___ EXTRACTED INFORMATION ___

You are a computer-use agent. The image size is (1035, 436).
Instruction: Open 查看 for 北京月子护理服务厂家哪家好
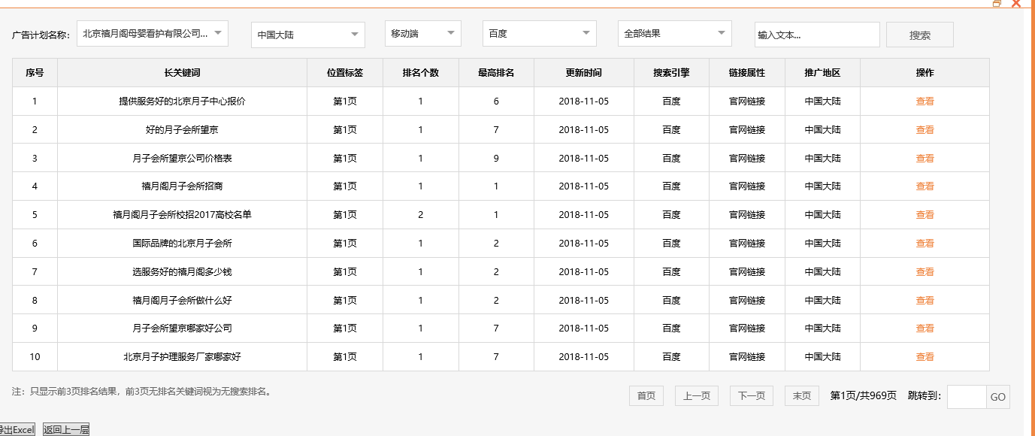click(925, 356)
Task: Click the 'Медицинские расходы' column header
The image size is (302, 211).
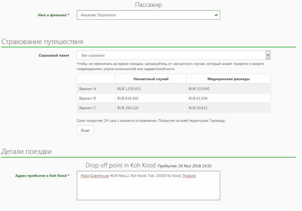Action: coord(228,79)
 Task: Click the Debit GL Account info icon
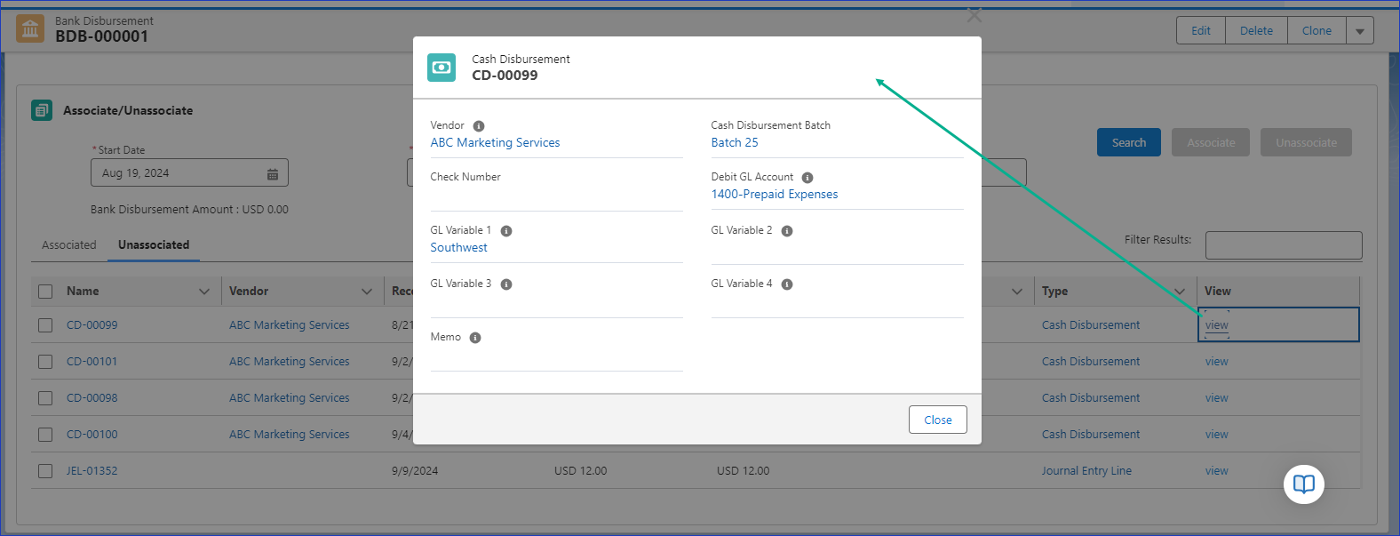[x=807, y=178]
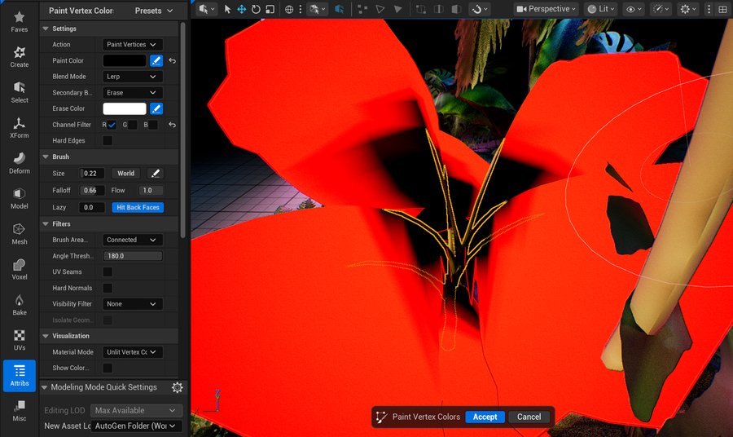Viewport: 733px width, 437px height.
Task: Open the Presets menu
Action: click(154, 11)
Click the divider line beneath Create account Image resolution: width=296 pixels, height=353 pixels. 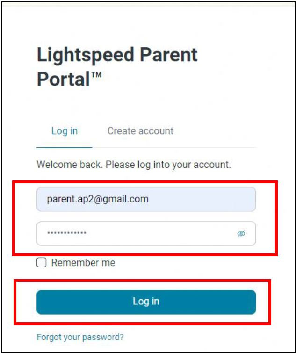[174, 148]
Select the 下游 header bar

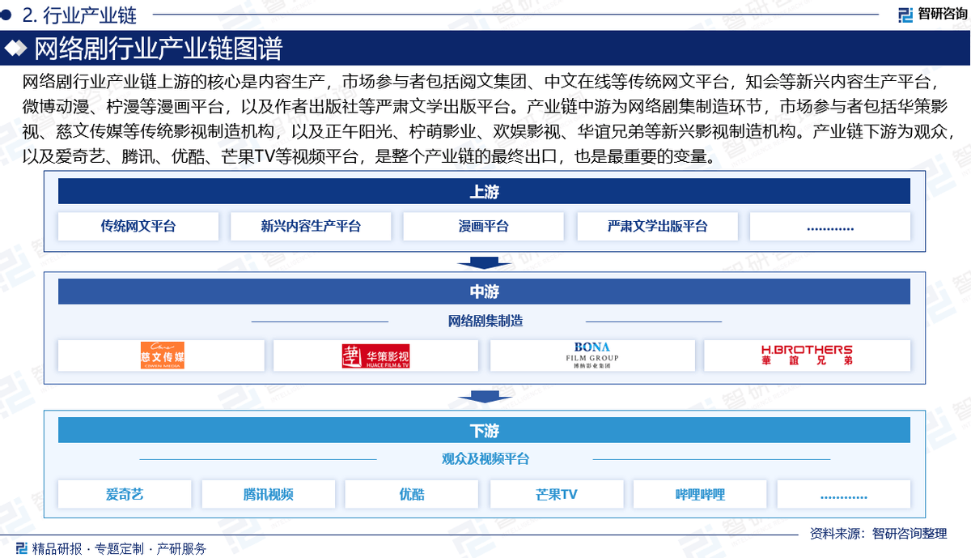pyautogui.click(x=484, y=430)
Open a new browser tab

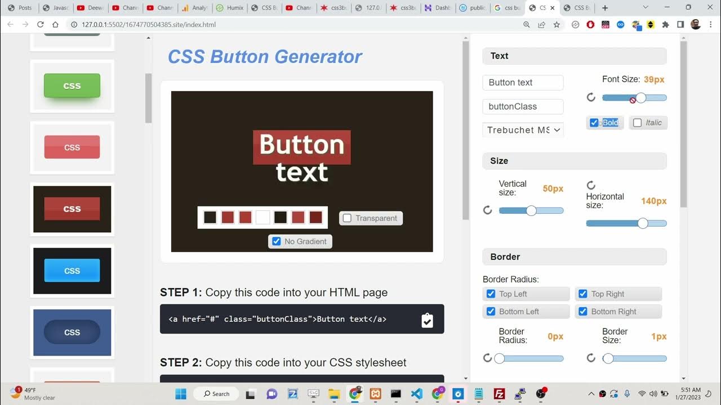[x=605, y=8]
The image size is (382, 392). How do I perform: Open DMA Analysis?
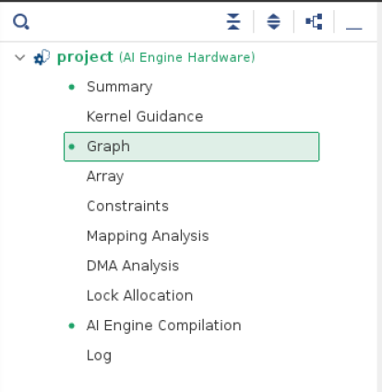(x=133, y=266)
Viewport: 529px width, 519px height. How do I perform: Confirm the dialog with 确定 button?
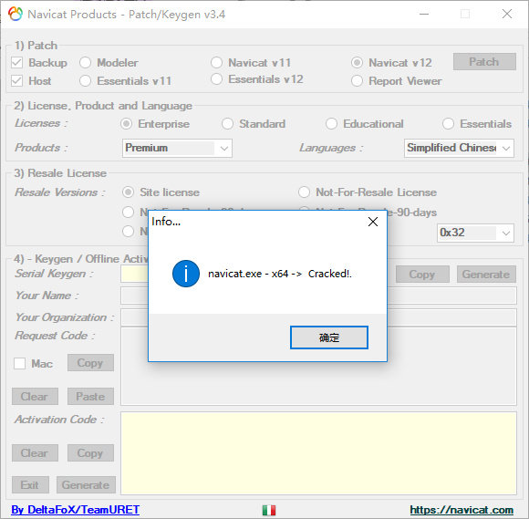pos(329,337)

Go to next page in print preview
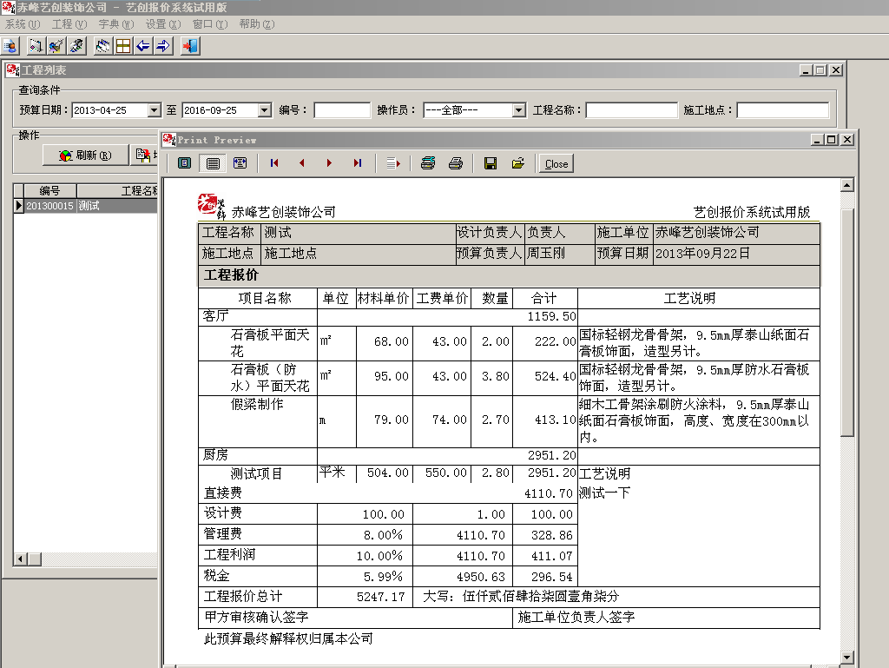pos(330,163)
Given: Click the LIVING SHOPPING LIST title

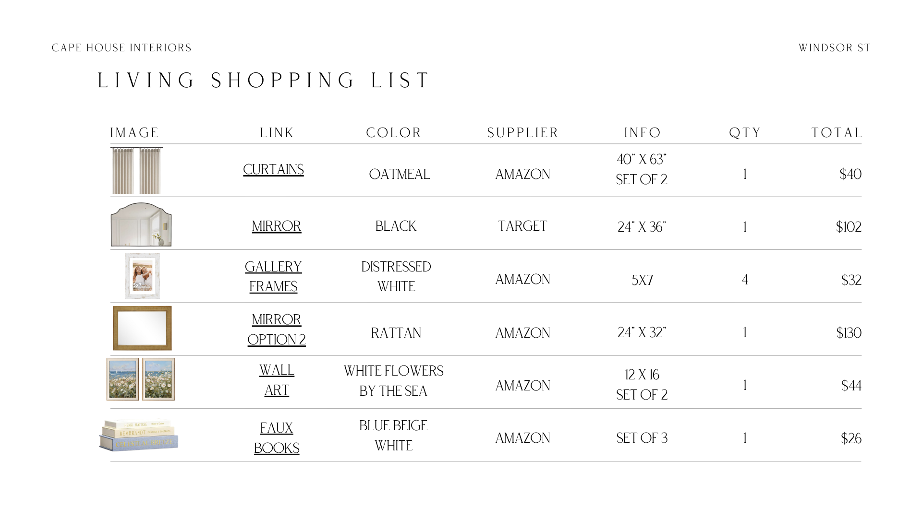Looking at the screenshot, I should point(264,81).

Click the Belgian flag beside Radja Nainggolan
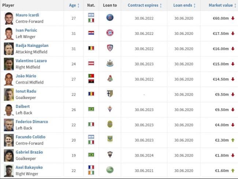click(91, 48)
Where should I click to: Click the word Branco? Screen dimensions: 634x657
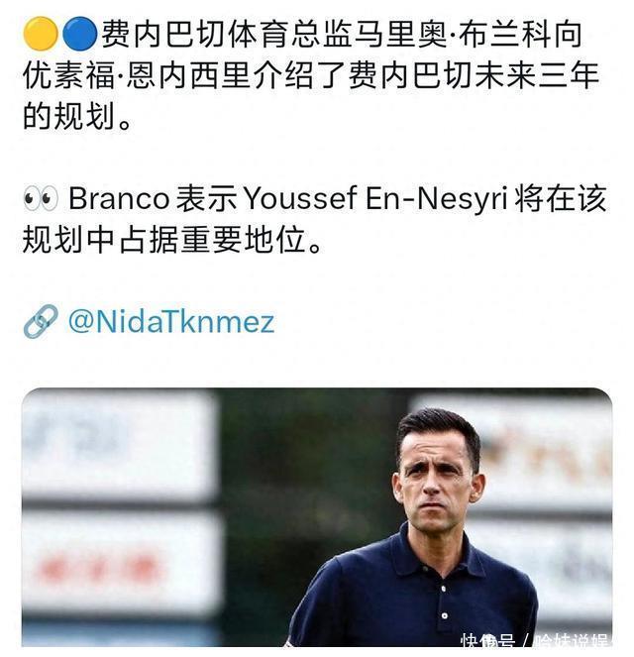(119, 198)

___

## WHAT YOU ARE ASKED TO DO
Extract, word for word, each line from the one that contains "Where should I" through the final line of the data above. Leave the pictures out.

## ANSWER SECTION
Where should I click to: Click the word Branco? Screen dimensions: 634x657
(119, 198)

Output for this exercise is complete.